Rewrite the rows from the line with "The width and" to the line with "pos(1409,35)", replacing "Music" with "Radio" and keeping everything else the same. Leave the pictures out.

START Raw records

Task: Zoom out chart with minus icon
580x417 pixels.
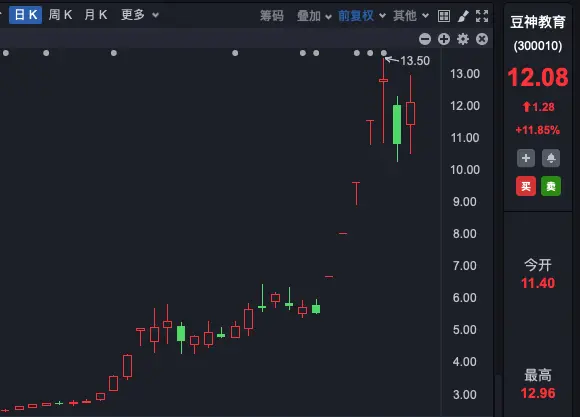Action: 425,39
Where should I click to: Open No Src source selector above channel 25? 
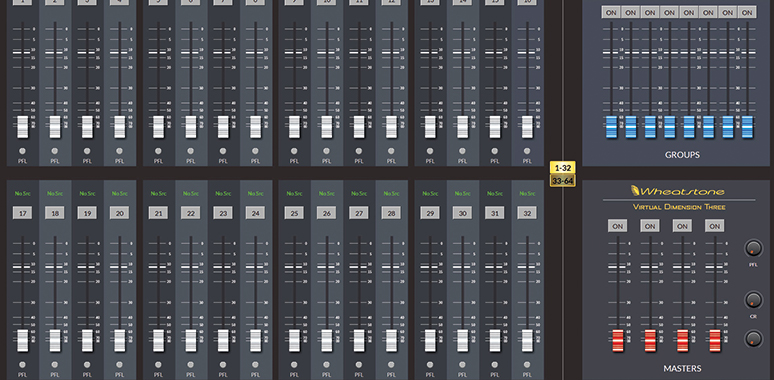pos(294,193)
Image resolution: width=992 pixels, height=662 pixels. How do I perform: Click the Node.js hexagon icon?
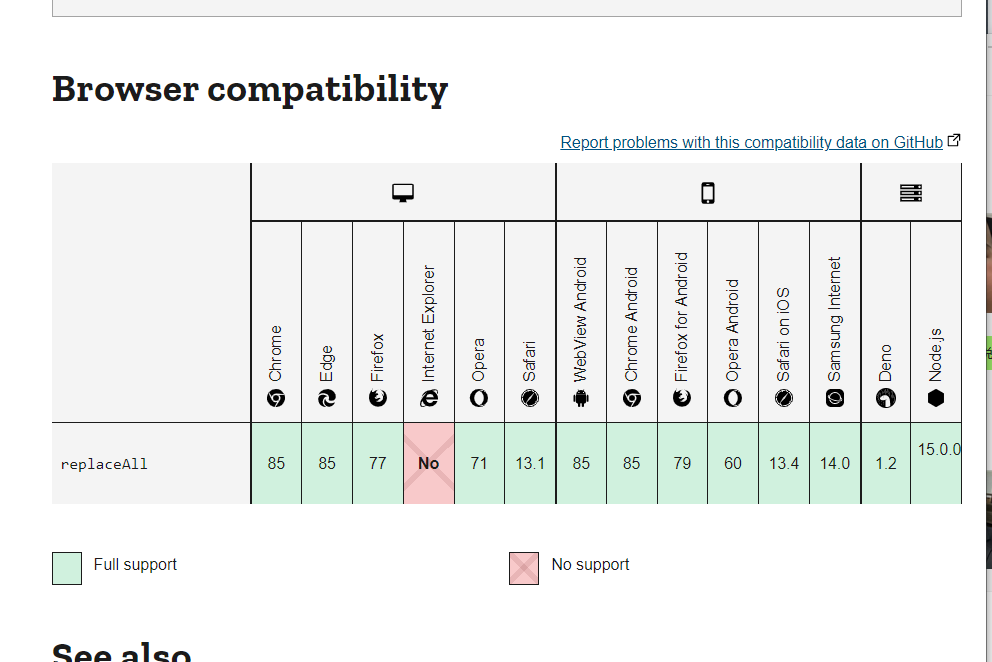tap(936, 397)
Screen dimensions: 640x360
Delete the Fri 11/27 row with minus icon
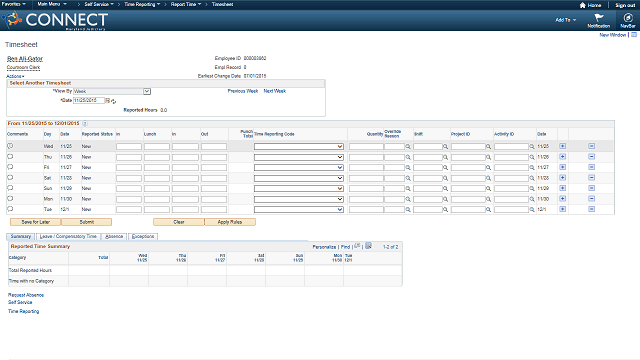pos(591,167)
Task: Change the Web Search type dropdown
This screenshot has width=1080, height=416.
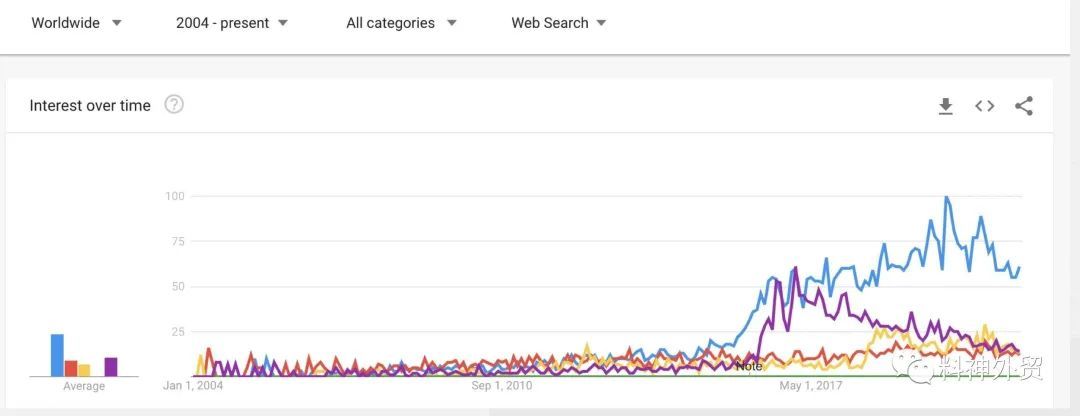Action: [x=559, y=23]
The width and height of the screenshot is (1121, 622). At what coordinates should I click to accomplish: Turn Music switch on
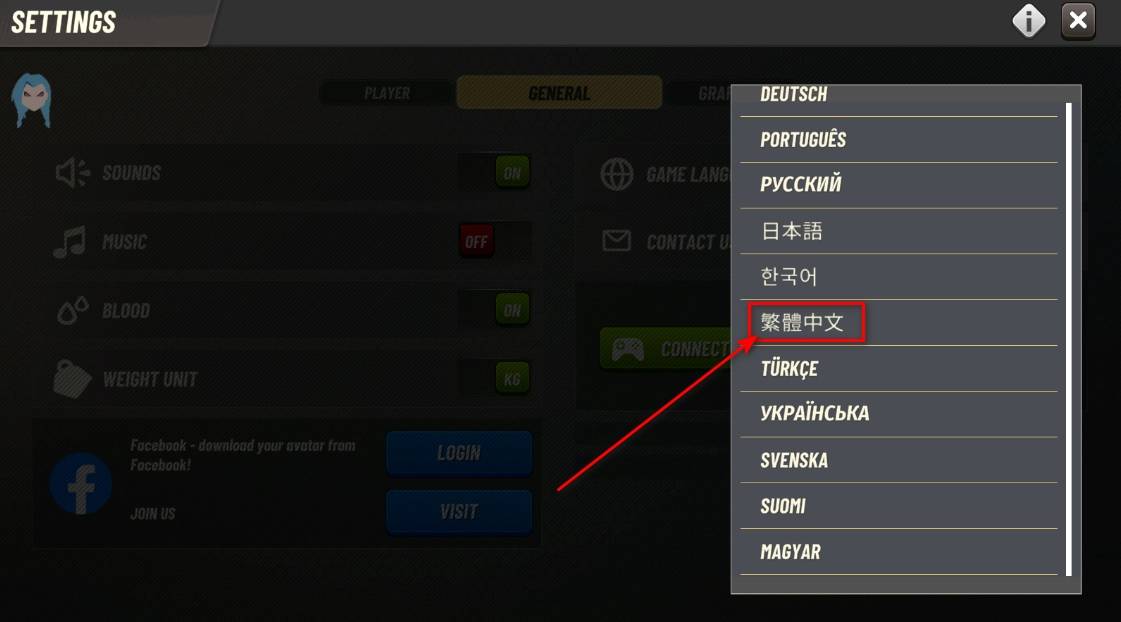pyautogui.click(x=495, y=242)
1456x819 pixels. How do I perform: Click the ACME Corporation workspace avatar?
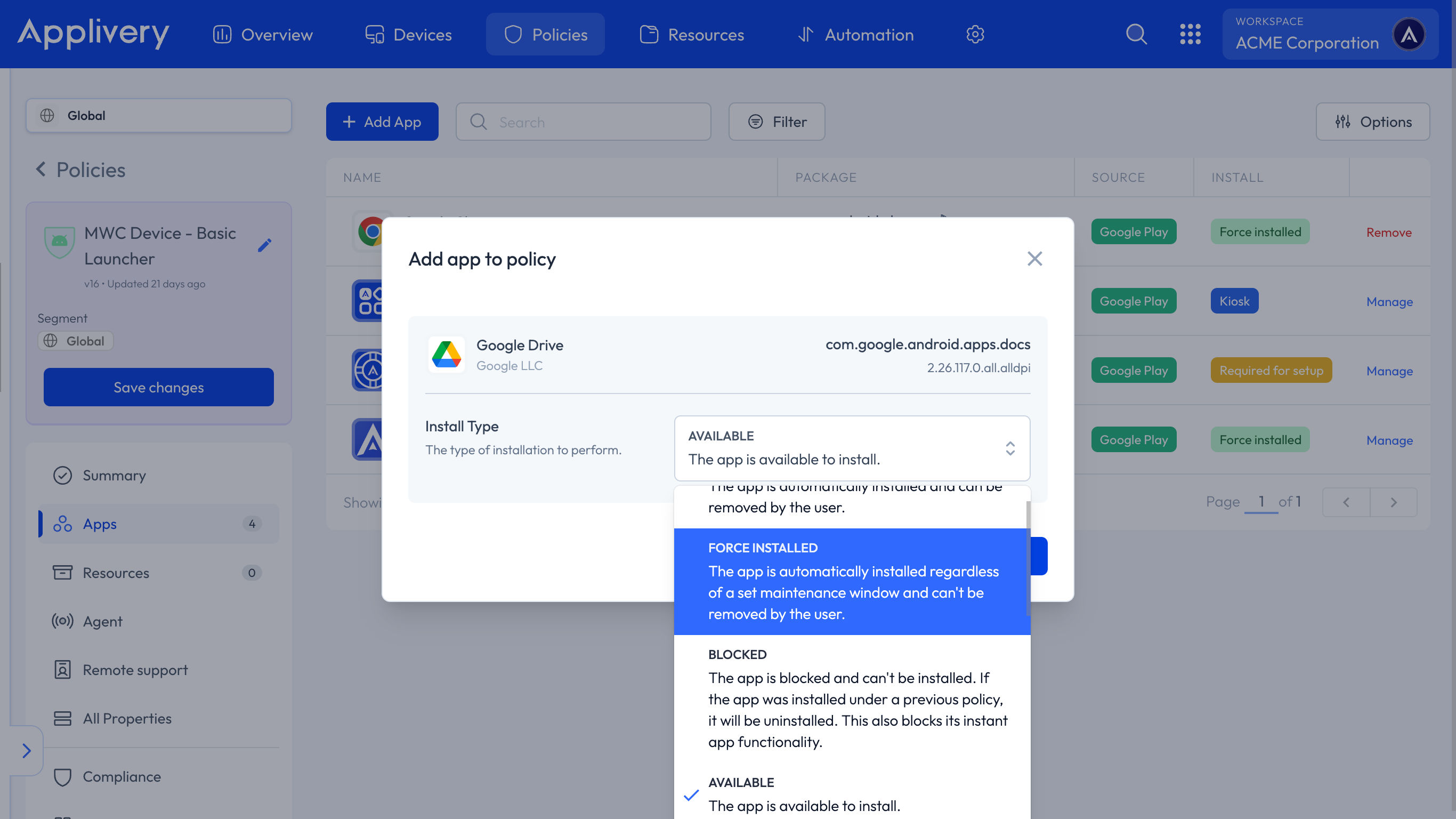pos(1409,35)
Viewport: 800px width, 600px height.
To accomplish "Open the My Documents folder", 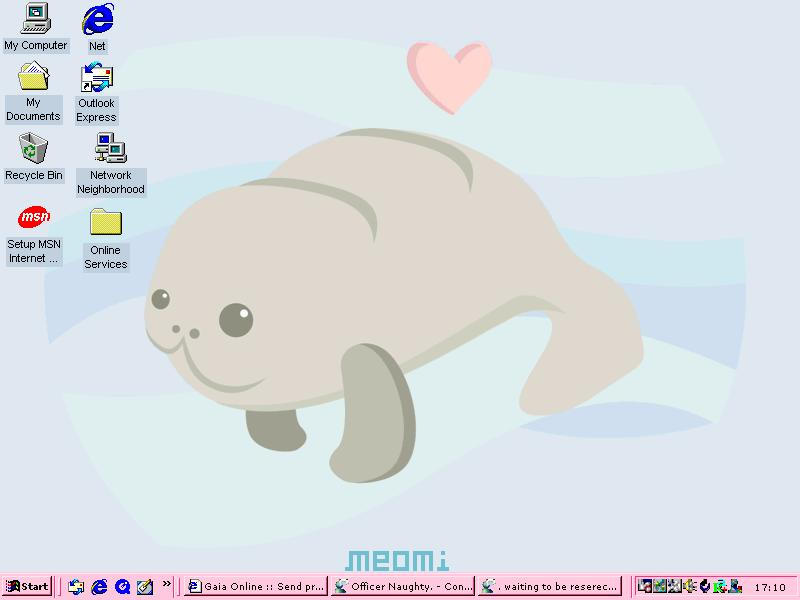I will point(33,80).
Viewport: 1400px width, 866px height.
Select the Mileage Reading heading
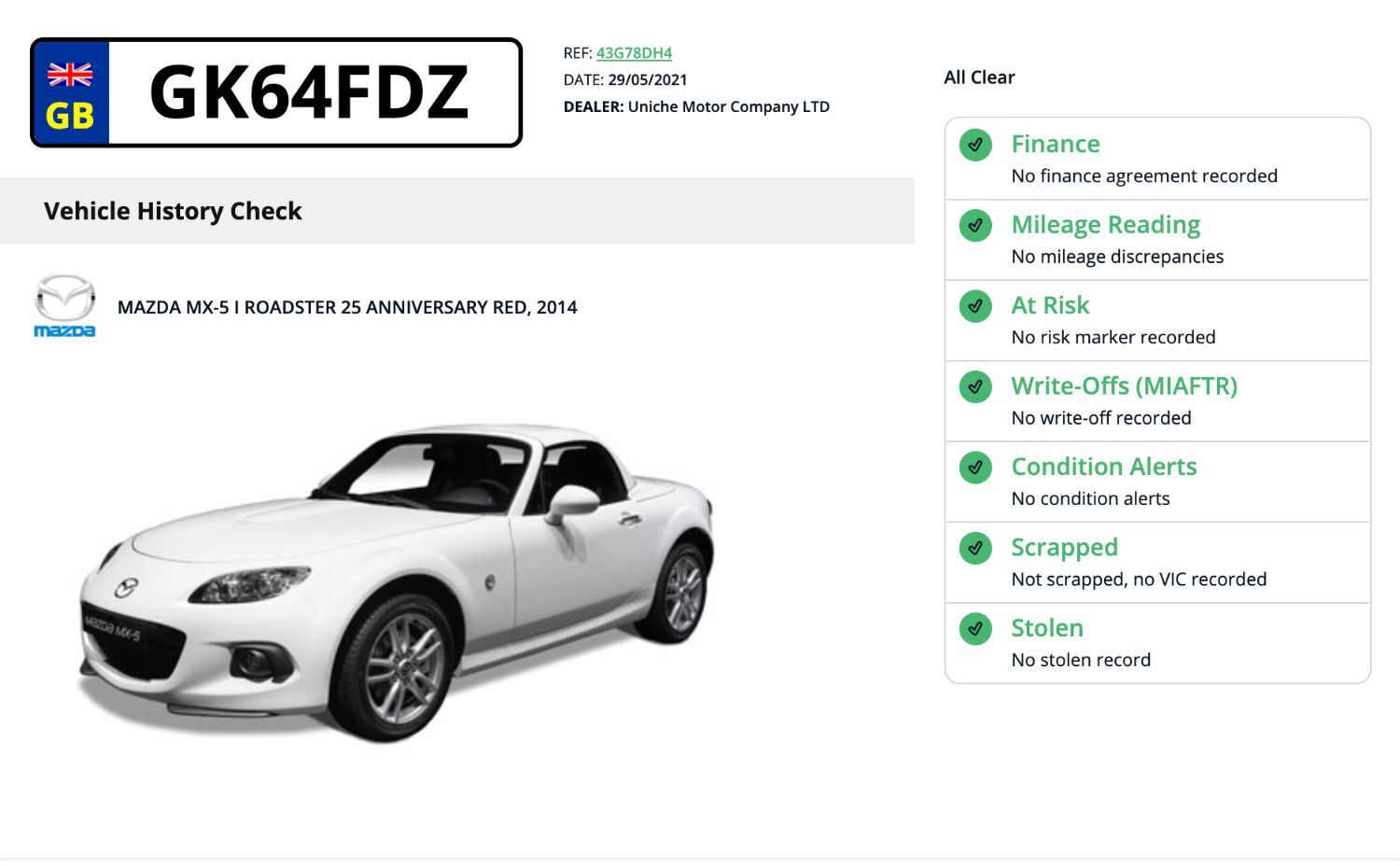coord(1105,225)
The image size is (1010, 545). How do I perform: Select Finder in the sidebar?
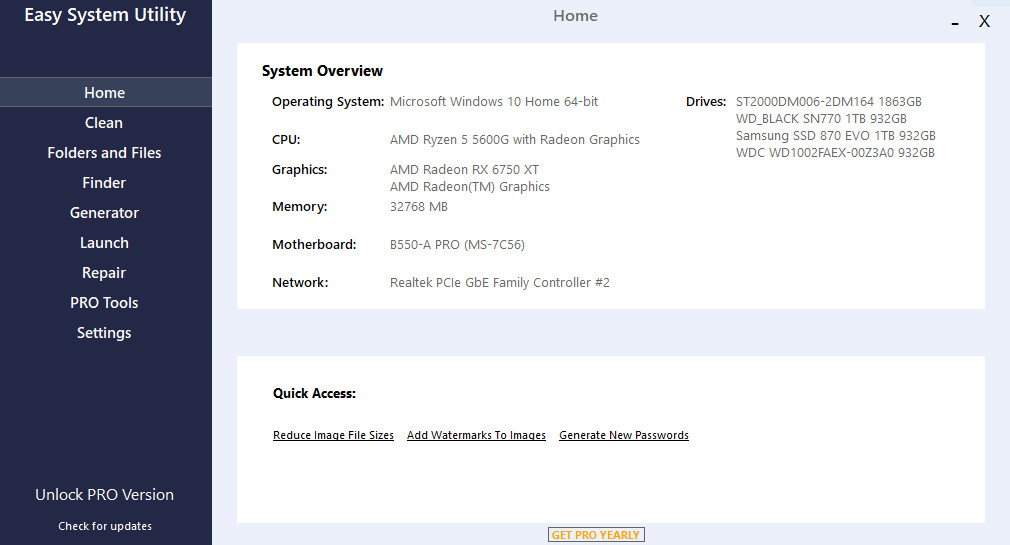click(104, 183)
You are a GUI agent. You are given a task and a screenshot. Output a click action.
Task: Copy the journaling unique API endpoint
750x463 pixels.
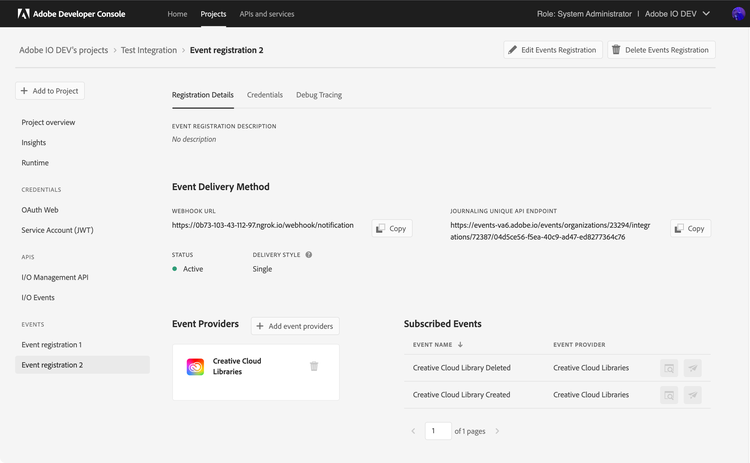pos(690,228)
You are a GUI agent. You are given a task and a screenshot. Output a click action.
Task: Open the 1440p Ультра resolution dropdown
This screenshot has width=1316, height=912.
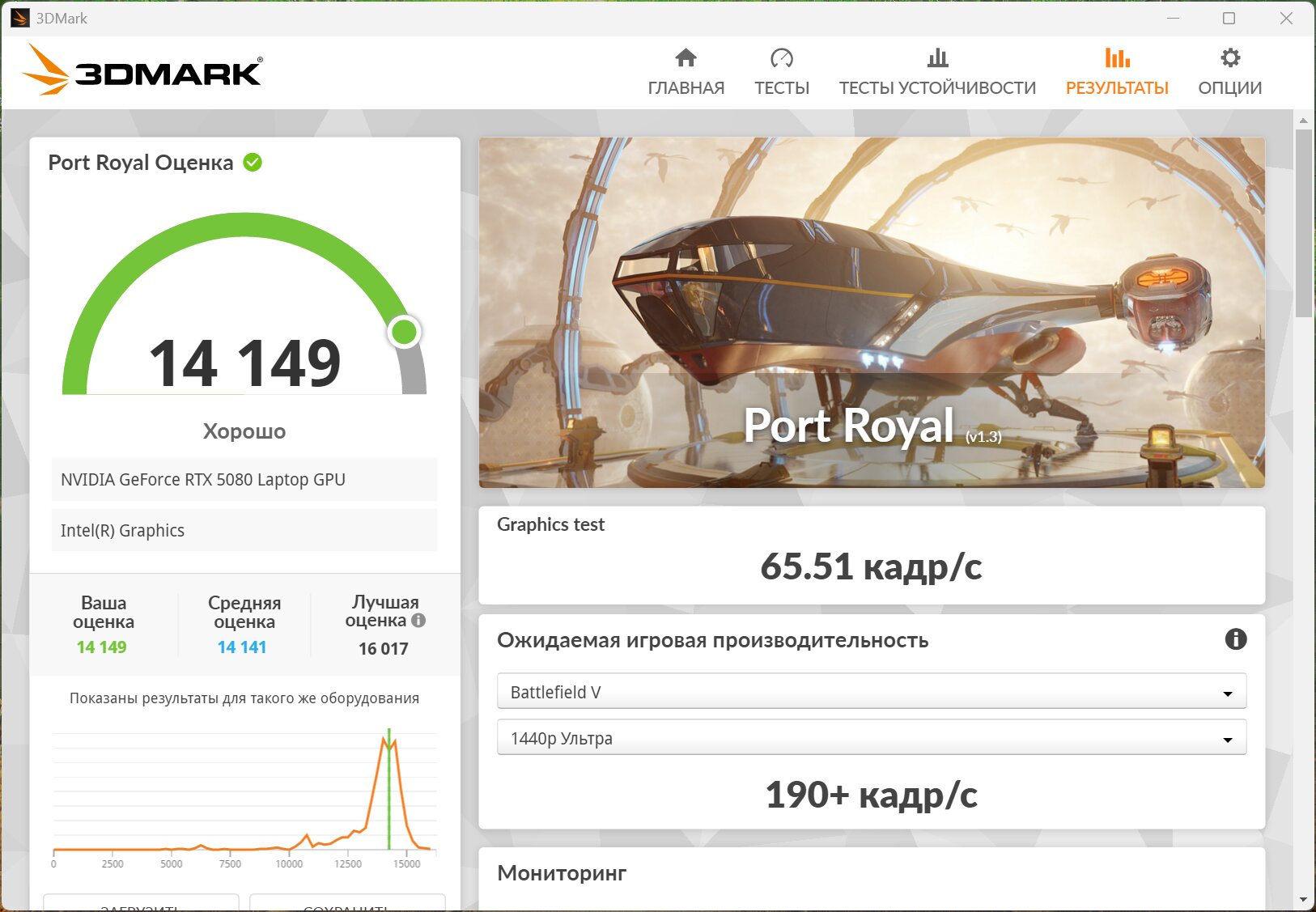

END Raw records

■ **The solution**
The width and height of the screenshot is (1121, 622). At what coordinates should I click to accomplish: Turn Radio switch on
pyautogui.click(x=495, y=242)
1456x819 pixels. How do I perform: Click the ACME Corporation workspace avatar?
pos(1409,35)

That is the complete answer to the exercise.